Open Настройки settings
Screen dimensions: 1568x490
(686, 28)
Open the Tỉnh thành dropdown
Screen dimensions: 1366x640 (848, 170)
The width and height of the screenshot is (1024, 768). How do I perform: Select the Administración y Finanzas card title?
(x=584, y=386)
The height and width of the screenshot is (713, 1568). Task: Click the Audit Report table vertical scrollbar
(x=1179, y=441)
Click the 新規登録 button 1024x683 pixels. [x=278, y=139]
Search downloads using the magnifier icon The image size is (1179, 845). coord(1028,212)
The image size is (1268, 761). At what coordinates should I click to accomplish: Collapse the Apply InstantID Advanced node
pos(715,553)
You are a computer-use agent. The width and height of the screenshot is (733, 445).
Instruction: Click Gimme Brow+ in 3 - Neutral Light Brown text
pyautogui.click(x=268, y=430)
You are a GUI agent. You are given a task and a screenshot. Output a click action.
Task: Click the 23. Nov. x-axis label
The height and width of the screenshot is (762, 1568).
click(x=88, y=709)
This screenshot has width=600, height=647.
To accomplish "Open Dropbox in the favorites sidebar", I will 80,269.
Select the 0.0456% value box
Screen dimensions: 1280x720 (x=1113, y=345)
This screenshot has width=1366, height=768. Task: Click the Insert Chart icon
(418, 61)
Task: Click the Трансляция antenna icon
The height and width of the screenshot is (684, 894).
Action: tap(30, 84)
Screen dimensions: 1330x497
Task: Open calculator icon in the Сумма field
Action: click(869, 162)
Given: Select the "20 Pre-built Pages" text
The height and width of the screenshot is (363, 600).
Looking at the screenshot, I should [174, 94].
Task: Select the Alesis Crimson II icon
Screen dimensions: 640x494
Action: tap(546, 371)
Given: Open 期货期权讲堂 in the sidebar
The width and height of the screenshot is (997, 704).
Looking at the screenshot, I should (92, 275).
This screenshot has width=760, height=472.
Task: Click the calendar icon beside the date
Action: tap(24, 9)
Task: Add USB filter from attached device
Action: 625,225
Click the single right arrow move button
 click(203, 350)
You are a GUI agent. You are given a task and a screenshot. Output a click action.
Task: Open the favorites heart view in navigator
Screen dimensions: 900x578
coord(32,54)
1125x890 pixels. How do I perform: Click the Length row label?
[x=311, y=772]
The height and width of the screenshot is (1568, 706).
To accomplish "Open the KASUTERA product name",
******
-- What needs to be done --
All of the material, start to finish, should be retyped exactly.

-- Task response --
Open Настройки settings
Screen dimensions: 1568x490
(686, 28)
Open the Tỉnh thành dropdown
Screen dimensions: 1366x640 (848, 170)
The width and height of the screenshot is (1024, 768). How do I perform: Select the Administración y Finanzas card title?
(x=584, y=386)
The height and width of the screenshot is (713, 1568). Task: Click the Audit Report table vertical scrollbar
(x=1179, y=441)
Click the 新規登録 button 1024x683 pixels. [x=278, y=139]
Search downloads using the magnifier icon The image size is (1179, 845). coord(1028,212)
The image size is (1268, 761). At what coordinates should I click to accomplish: Collapse the Apply InstantID Advanced node
pos(715,553)
You are a computer-use agent. The width and height of the screenshot is (733, 445).
Instruction: Click Gimme Brow+ in 3 - Neutral Light Brown text
pyautogui.click(x=268, y=430)
You are a GUI agent. You are given a task and a screenshot. Output a click action.
Task: Click the 23. Nov. x-axis label
The height and width of the screenshot is (762, 1568).
click(x=88, y=709)
This screenshot has width=600, height=647.
To accomplish "Open Dropbox in the favorites sidebar", I will 80,269.
Select the 0.0456% value box
Screen dimensions: 1280x720 (x=1113, y=345)
This screenshot has width=1366, height=768. Task: Click the Insert Chart icon
(418, 61)
Task: Click the Трансляция antenna icon
The height and width of the screenshot is (684, 894).
Action: tap(30, 84)
Screen dimensions: 1330x497
Task: Open calculator icon in the Сумма field
Action: click(869, 162)
Given: Select the "20 Pre-built Pages" text
The height and width of the screenshot is (363, 600).
Looking at the screenshot, I should [174, 94].
Task: Select the Alesis Crimson II icon
Screen dimensions: 640x494
Action: tap(546, 371)
Given: Open 期货期权讲堂 in the sidebar
The width and height of the screenshot is (997, 704).
Looking at the screenshot, I should (92, 275).
This screenshot has width=760, height=472.
Task: Click the calendar icon beside the date
Action: tap(24, 9)
Task: Add USB filter from attached device
Action: 625,225
Click the single right arrow move button
 click(203, 350)
You are a GUI agent. You are given a task and a screenshot. Output a click action.
Task: Open the favorites heart view in navigator
Screen dimensions: 900x578
coord(32,54)
1125x890 pixels. How do I perform: Click the Length row label?
[x=311, y=772]
The height and width of the screenshot is (1568, 706).
To accomplish "Open the KASUTERA product name",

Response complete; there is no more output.